Rules for creating an IT startup

There is a term pivot. It describes the following picture. A product enters a certain market, with advertising and PR support, of course, and users take and use only two functions out of ten. That is, all the rest they simply do not need or seem uninterested. Or they use the product in a different way than the founders intended. For example, Facebook transformed itself into a social network from a dating site simply because Zuckerberg saw that people were using the service differently, not the way he had planned. And you, too, will have a way to adapt your product to what the market really needs. Don’t miss your pivot point – the point where you need to reconcile your route and adjust it if necessary, or even make a steep U-turn. 

Useful information

The hardest part of startups is the initial period: from gathering the team and finding partners to launching the first minimally viable version of the product. This is where 98 percent of startups fail – for a variety of reasons, so it’s better to use professional startup services

Making a product without knowing at the outset how long the development process may take is very hard. You’re operating in the middle of nowhere, you’re running out of finances, your whole team is waiting for you to motivate them, doubts about your idea come flying out from everywhere, it’s complicated.

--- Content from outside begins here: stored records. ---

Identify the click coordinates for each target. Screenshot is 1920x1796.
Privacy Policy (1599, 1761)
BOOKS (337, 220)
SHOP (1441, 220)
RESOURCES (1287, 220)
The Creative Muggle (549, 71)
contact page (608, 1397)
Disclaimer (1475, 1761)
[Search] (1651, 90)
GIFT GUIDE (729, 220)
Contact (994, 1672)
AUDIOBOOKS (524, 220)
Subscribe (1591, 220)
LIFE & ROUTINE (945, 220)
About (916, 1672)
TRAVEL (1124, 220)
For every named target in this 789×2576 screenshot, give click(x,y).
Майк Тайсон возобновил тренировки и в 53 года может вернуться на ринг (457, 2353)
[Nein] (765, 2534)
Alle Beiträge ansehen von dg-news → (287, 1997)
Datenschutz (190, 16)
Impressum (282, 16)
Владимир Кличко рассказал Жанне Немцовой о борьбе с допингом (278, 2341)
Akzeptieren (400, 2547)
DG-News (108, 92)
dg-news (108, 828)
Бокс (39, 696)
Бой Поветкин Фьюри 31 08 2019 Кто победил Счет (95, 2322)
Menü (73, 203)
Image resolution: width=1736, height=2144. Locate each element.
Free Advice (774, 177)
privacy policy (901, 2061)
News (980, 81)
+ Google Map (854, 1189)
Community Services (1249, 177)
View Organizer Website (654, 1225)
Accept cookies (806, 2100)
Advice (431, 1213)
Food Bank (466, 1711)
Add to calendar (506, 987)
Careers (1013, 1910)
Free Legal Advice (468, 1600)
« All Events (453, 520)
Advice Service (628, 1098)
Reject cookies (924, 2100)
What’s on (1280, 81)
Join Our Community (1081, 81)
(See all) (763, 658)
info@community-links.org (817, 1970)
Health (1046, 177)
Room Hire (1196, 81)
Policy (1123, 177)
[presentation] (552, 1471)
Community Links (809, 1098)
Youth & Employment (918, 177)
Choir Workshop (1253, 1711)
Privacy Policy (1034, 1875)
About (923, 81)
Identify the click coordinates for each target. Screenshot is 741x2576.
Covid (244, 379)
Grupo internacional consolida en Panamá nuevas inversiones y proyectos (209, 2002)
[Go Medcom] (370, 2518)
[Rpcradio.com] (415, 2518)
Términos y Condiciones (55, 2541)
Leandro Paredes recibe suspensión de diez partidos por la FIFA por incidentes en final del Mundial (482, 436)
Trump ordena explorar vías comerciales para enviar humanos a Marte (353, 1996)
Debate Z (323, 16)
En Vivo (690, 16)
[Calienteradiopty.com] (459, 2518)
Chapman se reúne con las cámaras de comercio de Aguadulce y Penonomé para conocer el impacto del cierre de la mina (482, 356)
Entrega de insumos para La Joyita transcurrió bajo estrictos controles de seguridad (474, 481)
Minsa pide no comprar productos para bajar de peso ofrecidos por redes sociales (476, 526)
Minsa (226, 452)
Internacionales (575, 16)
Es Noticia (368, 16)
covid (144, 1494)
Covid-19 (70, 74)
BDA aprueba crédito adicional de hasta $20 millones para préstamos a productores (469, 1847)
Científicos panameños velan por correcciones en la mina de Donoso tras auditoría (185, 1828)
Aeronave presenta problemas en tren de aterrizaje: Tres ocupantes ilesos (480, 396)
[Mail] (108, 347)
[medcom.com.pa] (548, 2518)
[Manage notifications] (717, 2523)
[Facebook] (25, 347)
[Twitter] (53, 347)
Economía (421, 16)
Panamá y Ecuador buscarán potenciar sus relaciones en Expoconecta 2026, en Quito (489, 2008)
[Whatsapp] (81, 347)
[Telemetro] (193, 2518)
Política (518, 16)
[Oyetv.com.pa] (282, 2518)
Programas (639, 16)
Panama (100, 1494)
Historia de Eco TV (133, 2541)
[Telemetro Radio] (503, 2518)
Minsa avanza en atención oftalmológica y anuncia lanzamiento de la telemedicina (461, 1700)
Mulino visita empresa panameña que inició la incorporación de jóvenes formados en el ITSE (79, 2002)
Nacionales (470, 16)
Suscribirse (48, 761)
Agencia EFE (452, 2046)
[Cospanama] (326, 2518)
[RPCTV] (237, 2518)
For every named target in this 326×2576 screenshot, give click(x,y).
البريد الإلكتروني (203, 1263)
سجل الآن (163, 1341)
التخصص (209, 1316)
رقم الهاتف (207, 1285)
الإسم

But then it gets easier. Your goal is to make it to the start. And then you’ll be one of the 2% who made it! 

Possible Failure Factors

Why don’t many IT startups survive to launch? There are several reasons. The main reason is the human factor. Most people are used to getting results fast. Many entrepreneurs who come into the IT sphere after classical businesses are used to thinking that they can create something in two or three months by being active and start getting profit in a few weeks. Whereas almost any IT project is a long-distance run. That is, you will be in complete obscurity for several months, up to a year, it will be hard, there will be pressure from responsibility to the team and to investors, and you just have to get used to it. 

It’s absolutely normal. It’s normal to invest the time to get a much bigger result. Because IT, as a rule, gives much more serious prospects than the classic business of regional or city level. That is, the first thing that makes people not live to start: the lack of habit of entering into projects for the long term.